### Exercise:
Begin at the line that holds "This screenshot has height=387, width=600." and retype every line through the end of the material, both included. Leave out the pictures.

### Listed entries:
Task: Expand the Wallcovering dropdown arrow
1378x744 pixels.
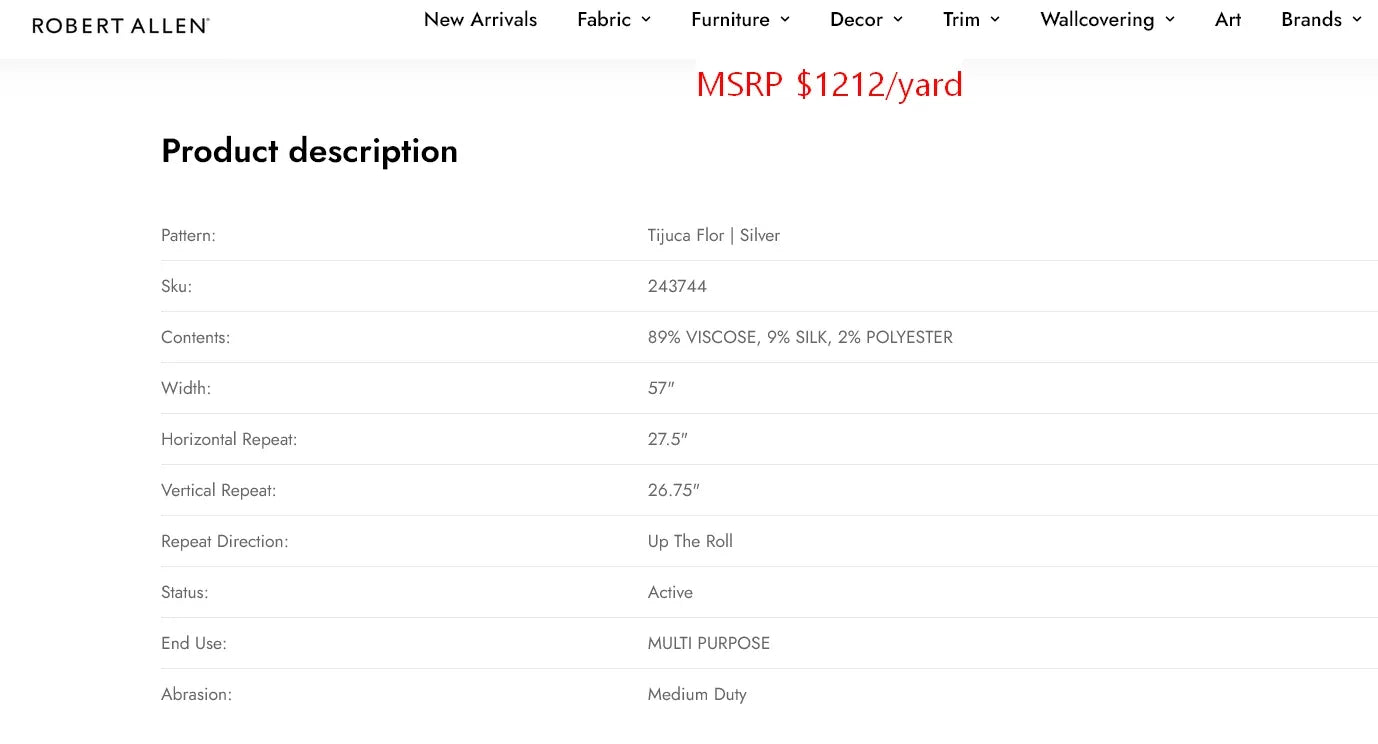Action: click(1170, 20)
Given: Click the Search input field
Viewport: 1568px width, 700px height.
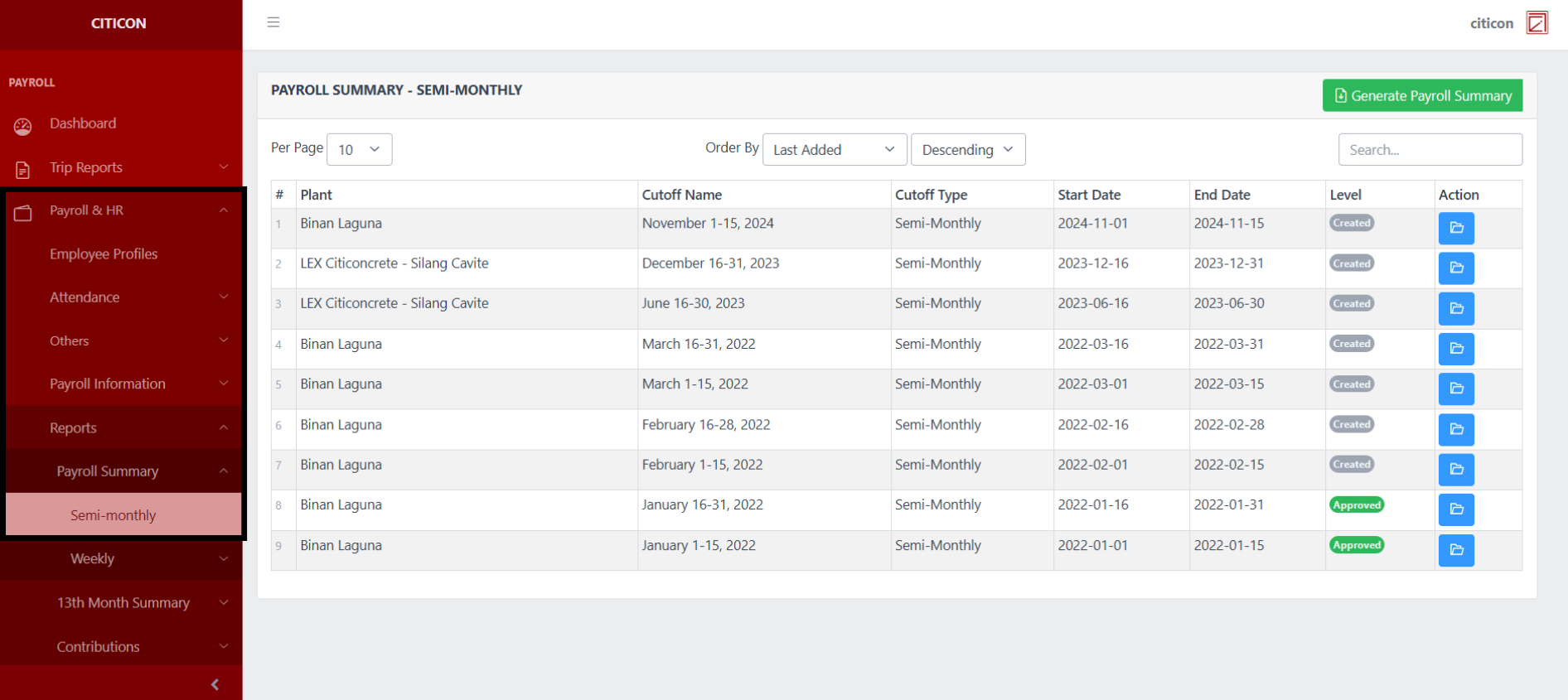Looking at the screenshot, I should click(1430, 150).

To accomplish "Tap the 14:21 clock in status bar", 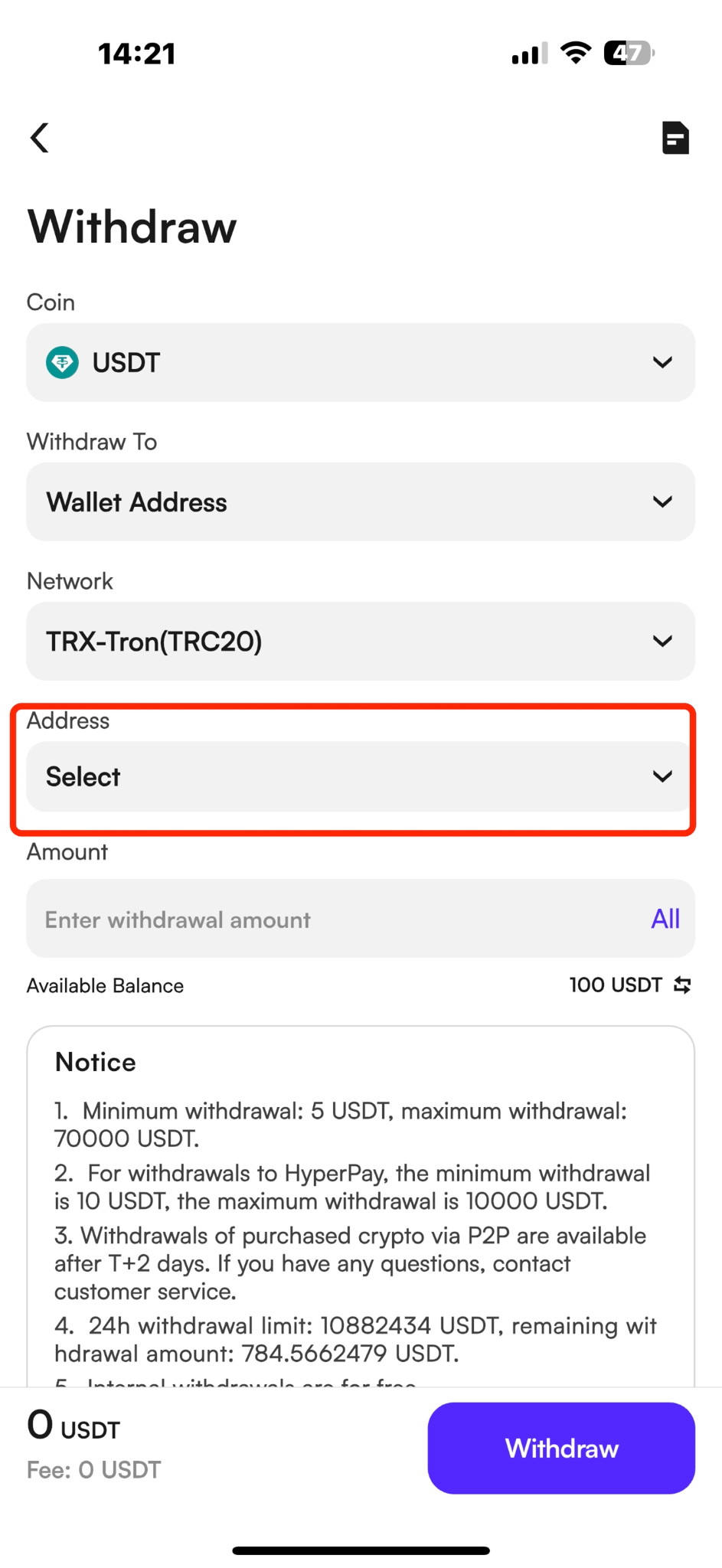I will click(137, 54).
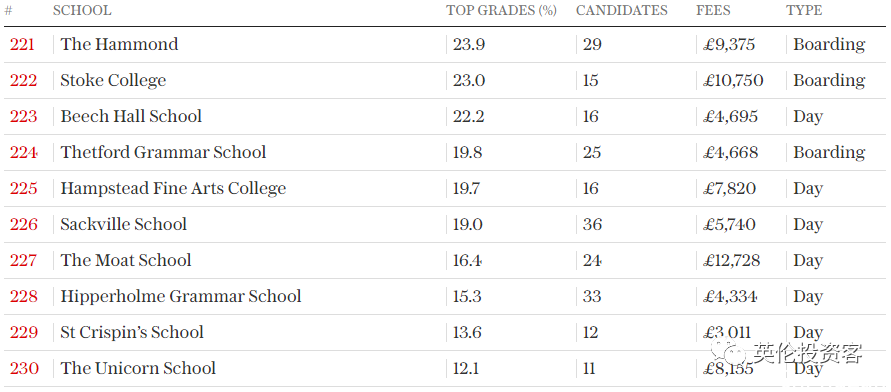
Task: Click the £12,728 fee value
Action: point(731,261)
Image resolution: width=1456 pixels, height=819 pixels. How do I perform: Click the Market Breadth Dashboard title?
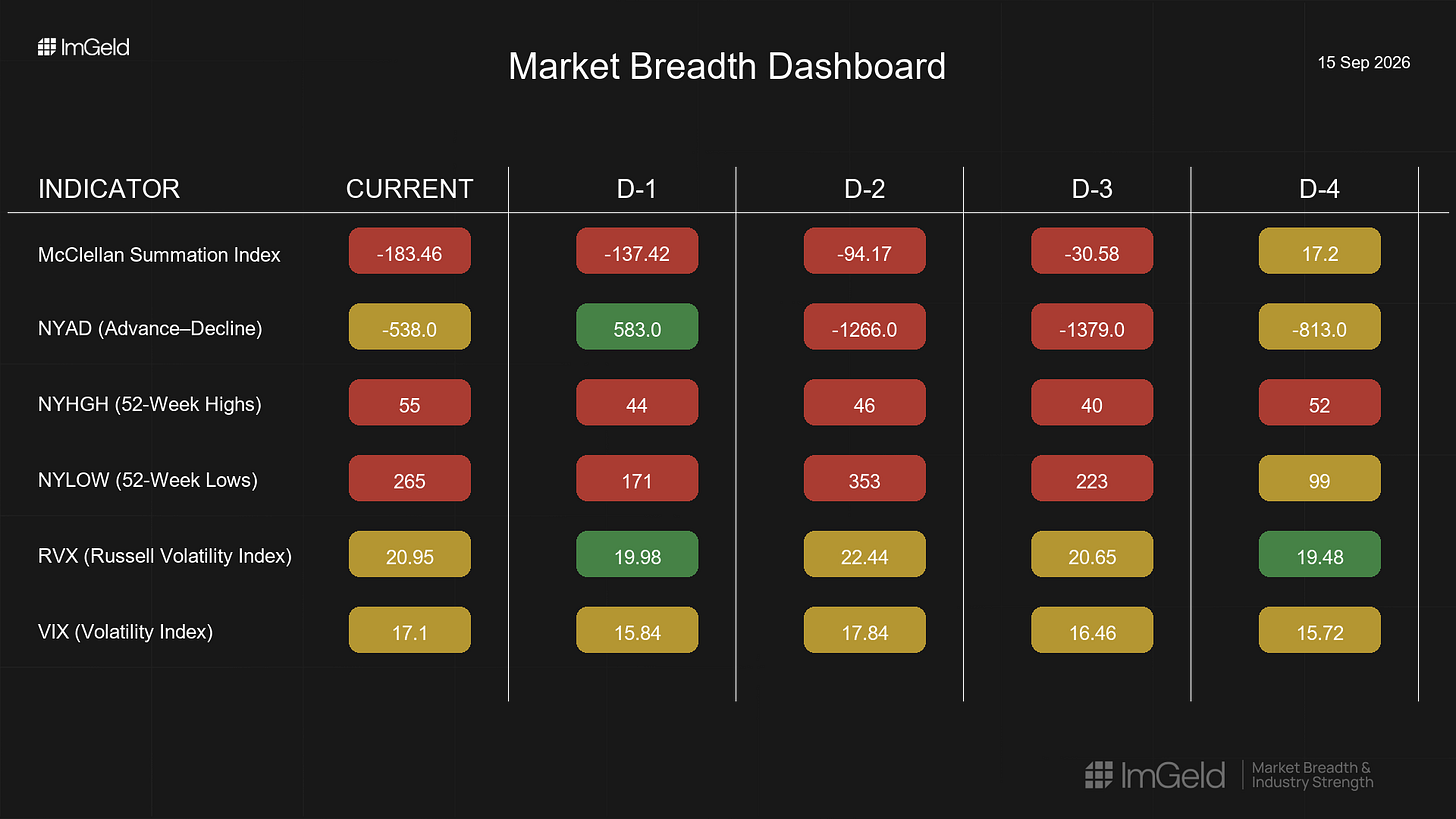pyautogui.click(x=727, y=66)
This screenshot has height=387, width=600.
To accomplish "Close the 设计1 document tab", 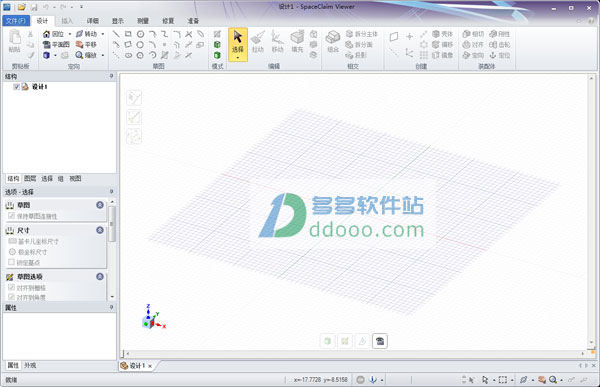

### Solution:
This screenshot has height=387, width=600.
To accomplish "Close the 设计1 document tab", 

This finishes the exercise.